(Tuesday, November 14, 2006) -- In case you've forgotten, another team is joining Major League Soccer next season -- Toronto FC. The fact that the new team is in a foreign country presented MLS and its sponsor -- the United States Soccer Federation -- with a number of problems which they have found interesting ways to resolve.
To start with, world governing body FIFA has a rule against top level professional leagues having teams based in more than one country without special permission. That's why, for instance, neither of Scotland's two super-clubs -- Celtic or Rangers -- play in England's Premier League, something all concerned would be delighted with.
For FC Toronto to enter MLS, the USSF and Canadian Soccer Association had to jointly petition the regional confederation -- CONCACAF -- for permission. Once CONCACAF voted to approve a waiver, it had to petition FIFA. It did, and FIFA approved.
Back in the days of the North American Soccer League, the same kind of permission was necessary. The NASL had a number of Canadian teams at one time or another.
However, once a league gets permission to have a multinational professional league, a more vexing question arises: How should the nationalities of the players from the two countries be treated?
MLS has complex rules limiting the number of non-U.S. citizens or resident aliens who can play for its teams. So, it has designated categories of senior internationals, junior internationals and developmental players, and put limits on each. But given this new team north of the border, how should Canadians be counted as opposed to Americans?
In the NASL, the problem was essentially reversed -- the league was trying to limit the number of foreign players on each team by requiring at least a minimum number of domestic players on the field at any time. So it designated "North Americans" as domestic, so that included players from the U.S., Canada and Mexico.
The least complicated way for MLS to have dealt with this question would have been simply to designated Canadian citizens and permanent residents (equivalent to U.S. green card holders) as domestic players, allowing them to join any MLS team and not count against foreign player limits while allowing Americans to join Toronto FC on the same basis.
Canada has long believed if more of its players could play in MLS, its national-team program would be greatly helped. As one USSF official put it, "The Canadian Federation would have loved it (allowing Canadians as domestic players league-wide), but no way in the world we were going to allow it."
So a convoluted scheme has been brought forward. Toronto FC will have a unique set of player classifications. There will be no limit on its "domestic players," who will be comprised of Canadian citizens and Canadian permanent residents. It will be allowed up to four "senior international" players, who will be classified as non-Canadians who turn 25 years or older during the year, the same as with the other MLS clubs.
Then, as an olive branch, Toronto FC can initially have up to three additional senior internationals, who would qualify as domestic players on U.S.-based MLS teams. The, the club will be allowed five youth internationals (up to 24 years-old) with two of these slots expiring at the end of the team's 2008 season.
Canadians will still be designated as internationals on other MLS club rosters.
Using these designations and limitations. MLS will hold an expansion draft Friday to start the stocking of the new team.

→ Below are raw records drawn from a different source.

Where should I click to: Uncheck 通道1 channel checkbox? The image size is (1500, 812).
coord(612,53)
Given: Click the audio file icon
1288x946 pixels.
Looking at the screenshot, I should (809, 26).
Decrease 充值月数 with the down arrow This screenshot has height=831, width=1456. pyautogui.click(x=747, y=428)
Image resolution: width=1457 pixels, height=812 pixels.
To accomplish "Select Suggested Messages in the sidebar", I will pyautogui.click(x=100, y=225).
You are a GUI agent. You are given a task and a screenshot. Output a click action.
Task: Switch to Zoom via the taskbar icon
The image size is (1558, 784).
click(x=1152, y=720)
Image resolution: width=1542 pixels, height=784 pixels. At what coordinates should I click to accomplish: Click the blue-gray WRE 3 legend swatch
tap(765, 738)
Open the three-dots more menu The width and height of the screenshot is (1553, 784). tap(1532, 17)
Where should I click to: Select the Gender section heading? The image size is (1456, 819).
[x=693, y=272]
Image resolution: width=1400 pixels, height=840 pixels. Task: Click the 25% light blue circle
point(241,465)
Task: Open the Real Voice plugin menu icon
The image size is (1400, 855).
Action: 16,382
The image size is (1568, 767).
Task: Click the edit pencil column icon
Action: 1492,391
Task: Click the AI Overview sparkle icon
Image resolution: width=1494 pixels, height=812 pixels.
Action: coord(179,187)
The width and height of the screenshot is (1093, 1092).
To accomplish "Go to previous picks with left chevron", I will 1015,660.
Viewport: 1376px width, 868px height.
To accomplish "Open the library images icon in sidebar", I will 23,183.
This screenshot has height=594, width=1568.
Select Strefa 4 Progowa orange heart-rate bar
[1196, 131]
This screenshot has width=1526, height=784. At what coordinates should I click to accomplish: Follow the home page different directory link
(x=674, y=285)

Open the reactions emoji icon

Each current team may protect 11 players on its senior roster and Toronto will be allowed to pick no more than one player from any club. Existing teams can make available no more than one senior international and players in the Generation adidas youth procurement program are exempt.
The nationality question is a thorny one, absent some kind of region-wide recognition of nationality and free passage, such as exists in the European Community where each country much treat each other citizens the same as their own in employment. So the MLS-USSF solution is reasonable and should allow Toronto to come into the league with something close to a competitive team.
Robert Wagman is SoccerTimes senior correspondent.